An earlier version of this story included a chart for Alcoa instead of Apple. We apologize for the error.
NEW YORK (TheStreet) -- Apple's (AAPL) stock traded slightly lower on Monday as it settles in near its June lows. The stock has been drifting lower since the May 22 high and is now right back in the middle of its 16-week range. Minus a volume jolt, Apple will likely remain inside this consolidation pattern in the near term.
Apple has been treading water inside a narrowing range since the powerful January surge ran out of steam in late February. The stock gained over 25% during this bull run, a move that pushed it well into overbought territory. In early March, a healthy consolidation began.

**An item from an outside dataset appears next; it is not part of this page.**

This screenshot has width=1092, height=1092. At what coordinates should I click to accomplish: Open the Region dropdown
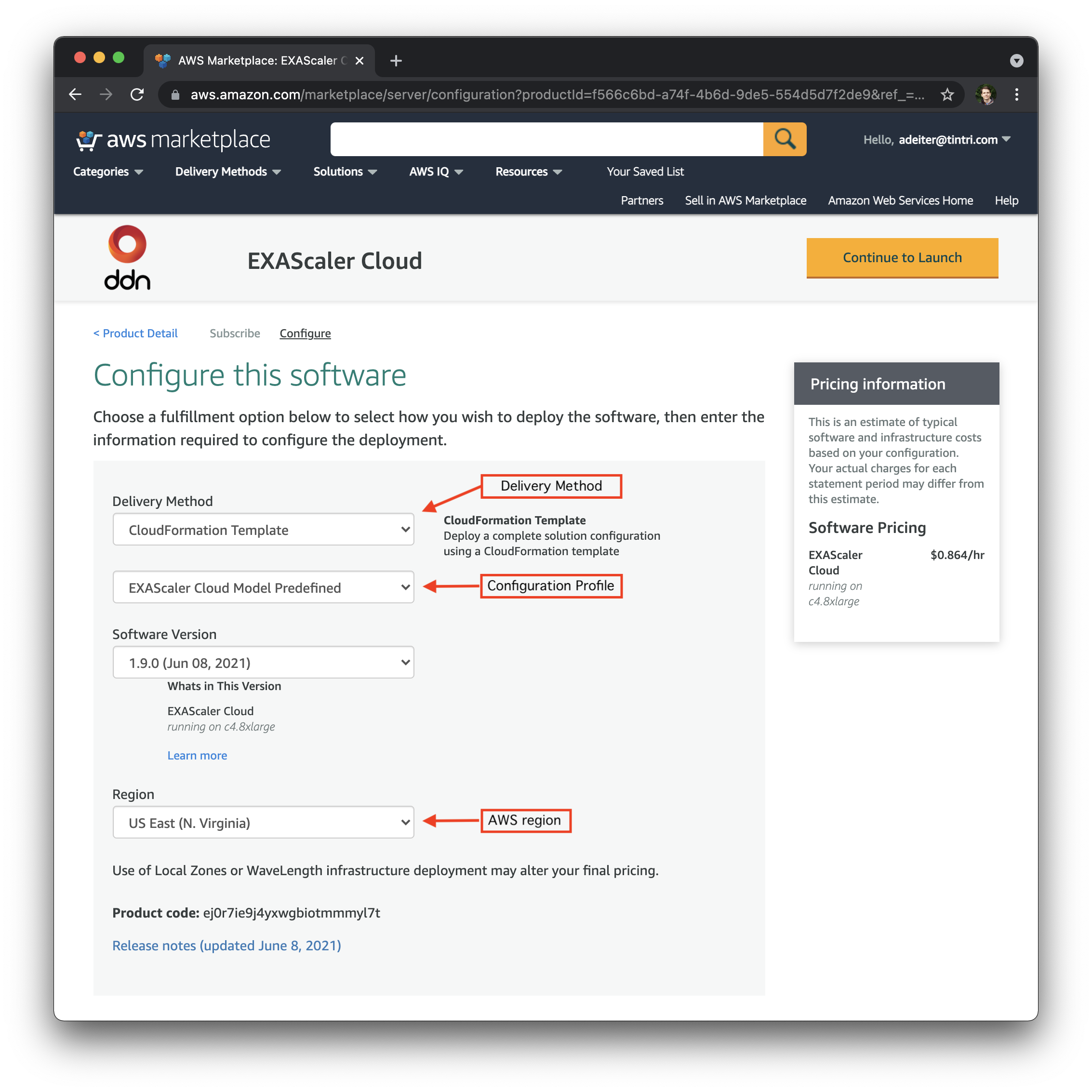pos(264,823)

The initial pullback retraced a third of the early 2015 rally as it marked the March low at $121.65. Apple has remained above this level, putting in three straight higher monthly lows in the process. On the upside, the stock challenged the initial 2015 peak at $133.60 in late April, but lacked the momentum to power past. While remaining inside this congestion, Apple has completely worked off its overbought reading. Once this range is broken, there is strong potential for a big move.
With the bulls still in control, an upside resolution is the more likely outcome. If Apple can close above last month's high of $133, it will be set up well for a run past the 2015 peak. On the downside, last week's low of $125.60 is a level to watch. A drop below this nearby support could lead to a retest of a major support zone between $121.50 and $119.50. This key area includes the post-January-rally low on March 12 at the upper band and the 2014/January 2015 highs near the lower band.
For patient bulls, a dip down to this area prior to Apple's next earnings report on July 22 may prove to be a buying opportunity.